Unemployment is a problem in Las Vegas, and rental vacancies are also a problem. Personally, I won’t buy any properties with less than a $950 monthly rent, and I won’t buy condos. Lower priced condos compete with the apartment complexes which offer better amenities. If and investor has a $1,100 a month single-family detached home, she can always lower the rent $50 to $100 and find a suitable renter. If an investor has a $700 per month condo, lowering the rent will not guarantee finding a renter. For that reason, I only consider detached homes with rents over $950 per month.
“What we’re looking for is how do you rank, based on the return that you get on the rentals, counterbalanced with the risk and what the price is,” said David Hicks, the co-president of HomeVestors, the company whose slogan has long been, “We buy ugly houses.”
The return could be short-term (the cash flow attained by renting out the property), long-term (the appreciation of the property over time) or both, he said. The risks include future potential home-price drops in the market.
What makes Las Vegas a unique market is its potential for both immediate cashflow and long-term appreciation. The current cashflow is obvious, but the long-term appreciation potential is based on the idea that prices are far below their long-term trendline, and once the problems with both supply and demand caused by the housing bubble have worked through the system, prices will spring back up to their long-term trendline.
Affordability is like water in a pool, and lender supply is like pushing a basketball below the waterline. Once the pressure abates, the ball pops back up to the surface.
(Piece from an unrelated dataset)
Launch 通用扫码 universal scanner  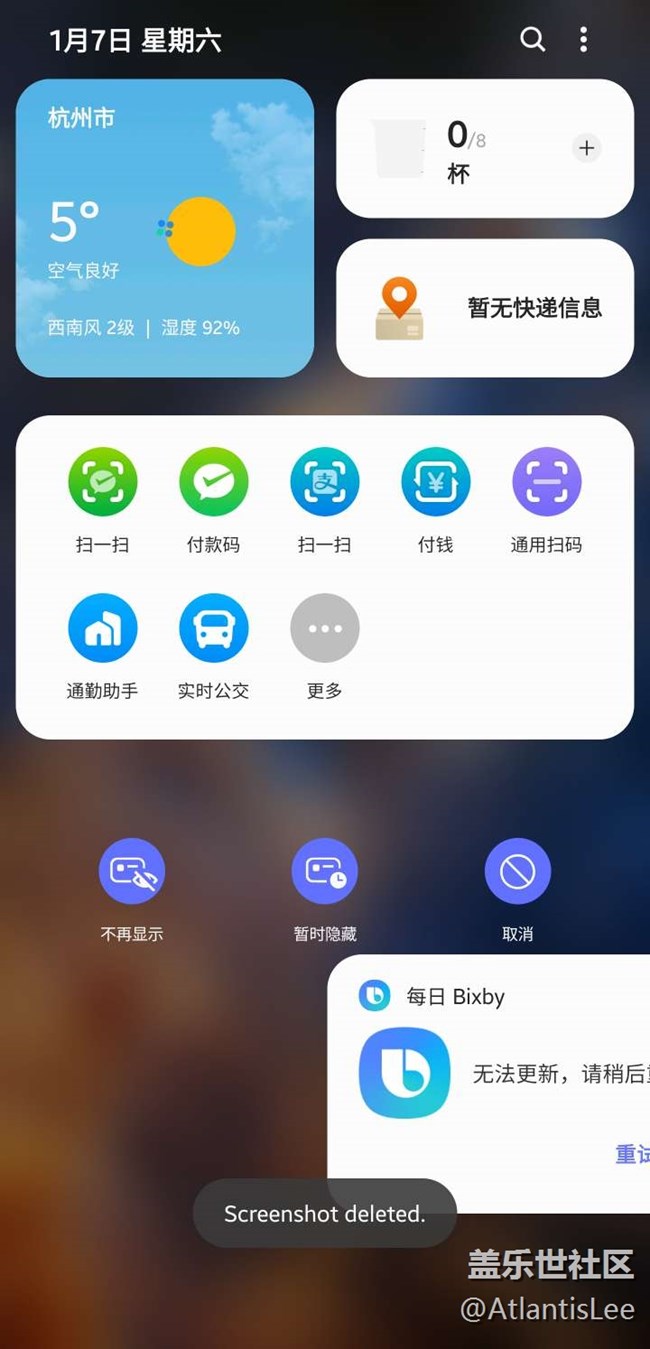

In neighborhoods where prices are still inflated above the waterline, prices don’t pop back up.
The report looked particularly at single-family home rentals; about 14% of single-family homes in the country are maintained as rental properties, according to the news release. Renting a single-family home can be especially attractive to families who have lost their homes to foreclosure, Hicks said. Once parents have had a backyard for their children to play in, they often don’t want to live in an apartment home, he said.
That is another reason I like single-family detached homes over condos.
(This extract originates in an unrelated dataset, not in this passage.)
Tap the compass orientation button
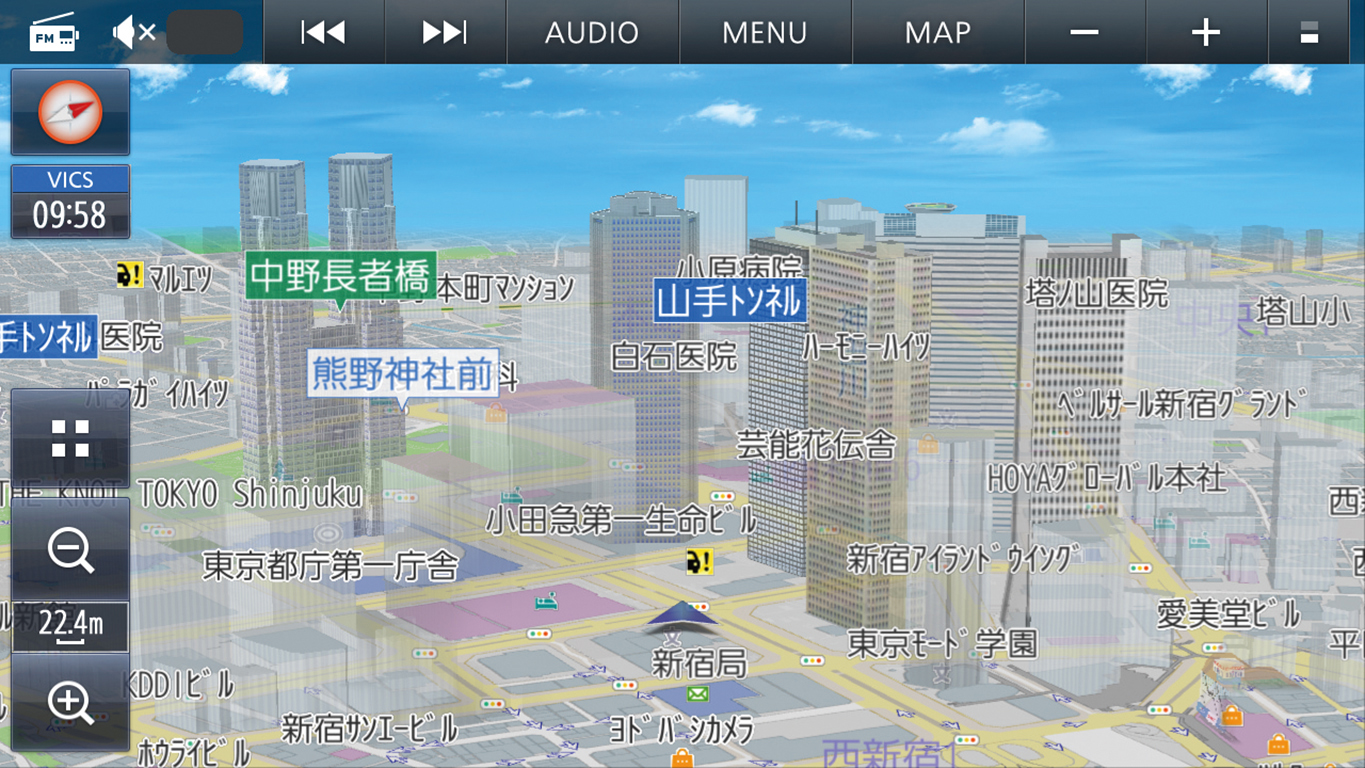coord(70,112)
Traditionally, HomeVestors franchisees buy only about 12% of houses with the intention of fixing them for rental. A greater percentage of homes are bought to renovate and sell right away, Hicks said.
But that’s changing, and more are looking for income properties, he said.
“We see a lot of investors stung by the stock market over the past few years,” and now they’re turning to real estate, Hicks said. “Even counting the past few years, if you take long-term investing in properties and land, the return on that is some of the best investments people have ever had.”
The calculations in the report assumed markets’ three-year home-price forecasts and gross rents to assign them a risk-return premium. Las Vegas had a 4.7% risk-return premium, relative to the national average; San Francisco, which ranks 100 on the list, had a -2.4% risk-return premium, according to the report. …
Orange County would probably perform similarly to San Francisco as prices remain elevated in both markets. Orange County has poor cashflow and poor long-term potential for appreciation based on its current valuation. One can argue Orange County will experience superior income growth and thereby it will have superior appreciation. That is possible. California kool aid certainly is tasty. I am in no hurry to deploy my money here.